**Exercise instructions:**
1 – Answer these questions using the opinion excerpt below:
(a) Which case decided in 2011 is cited for the requirement that the immunity defense be collateral to the rest of the controversy?
(b) According to the quoted language, what does the employer obtain from its employees?
(c) Which case does the opinion excerpt cite as quoted in Kent v. Commonwealth?
2 – Transcribe the opinion excerpt below, from "The doctrine of present execution requires" up to and including "(3d ed. 2003).".

**Given passage:**
>> Start
The doctrine of present execution requires that the immunity defense be collateral to the rest of the controversy. Maxwell v. AIG Domestic Claims, Inc., 460 Mass. 91 , 106 n.12 (2011), citing Elles v. Zoning Bd. of Appeals of Quincy, 450 Mass. 671 , 673-674 (2008). The director defendants assert such an immunity. The act " 'requires that participating employees waive their right to sue in tort for work-related injuries [in order to obtain compensation under the act].' . . . In other words, the employer 'obtains an immunity from actions at law by his employees.' " Saab, supra at 567, quoting Murphy v. Commissioner of the Dep't of Indus. Accs., 415 Mass. 218 , 222 (1993), and L.Y. Nason, C.W. Koziol, & R.A. Wall, Workers' Compensation § 26.1, at 313 (3d ed. 2003).
"[T]he denial of a motion to dismiss on immunity grounds is always collateral to the rights asserted in the underlying action because it 'is conceptually distinct from the merits of the plaintiff's claim that his rights have been violated.' " Kent v. Commonwealth, supra at 317, quoting Mitchell v. Forsyth, 472 U.S. 511, 527-529 (1985). Therefore, regardless whether the director defendants are correct in their assertion that they are
employers immune from liability under the exclusive remedy provision, interlocutory appeal under the doctrine of present execution is permissible to challenge the denial of that contention. We turn to the director defendants' substantive claims.
>> End
**Source data:**
>> Start
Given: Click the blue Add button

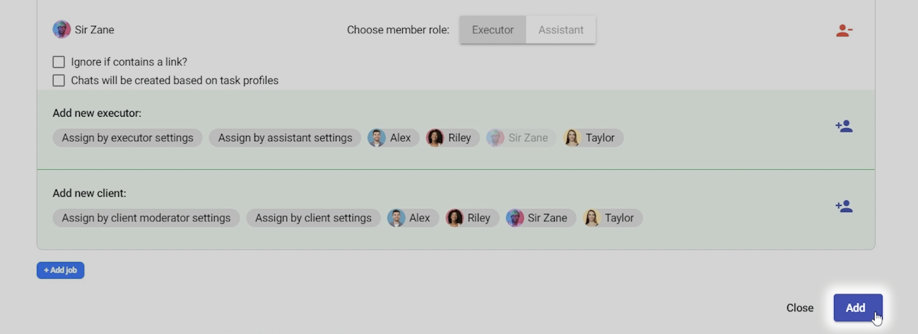Looking at the screenshot, I should 857,308.
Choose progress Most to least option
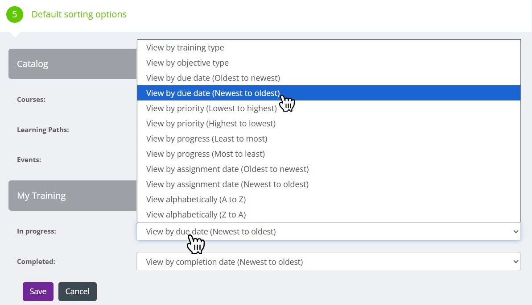The image size is (532, 305). 206,154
>> End
**The responses:**
1 –
(a) Maxwell v. AIG Domestic Claims, Inc., 460 Mass. 91 (2011).
(b) An immunity from actions at law by his employees.
(c) Mitchell v. Forsyth, 472 U.S. 511 (1985).

2 –
The doctrine of present execution requires that the immunity defense be collateral to the rest of the controversy. Maxwell v. AIG Domestic Claims, Inc., 460 Mass. 91 , 106 n.12 (2011), citing Elles v. Zoning Bd. of Appeals of Quincy, 450 Mass. 671 , 673-674 (2008). The director defendants assert such an immunity. The act " 'requires that participating employees waive their right to sue in tort for work-related injuries [in order to obtain compensation under the act].' . . . In other words, the employer 'obtains an immunity from actions at law by his employees.' " Saab, supra at 567, quoting Murphy v. Commissioner of the Dep't of Indus. Accs., 415 Mass. 218 , 222 (1993), and L.Y. Nason, C.W. Koziol, & R.A. Wall, Workers' Compensation § 26.1, at 313 (3d ed. 2003).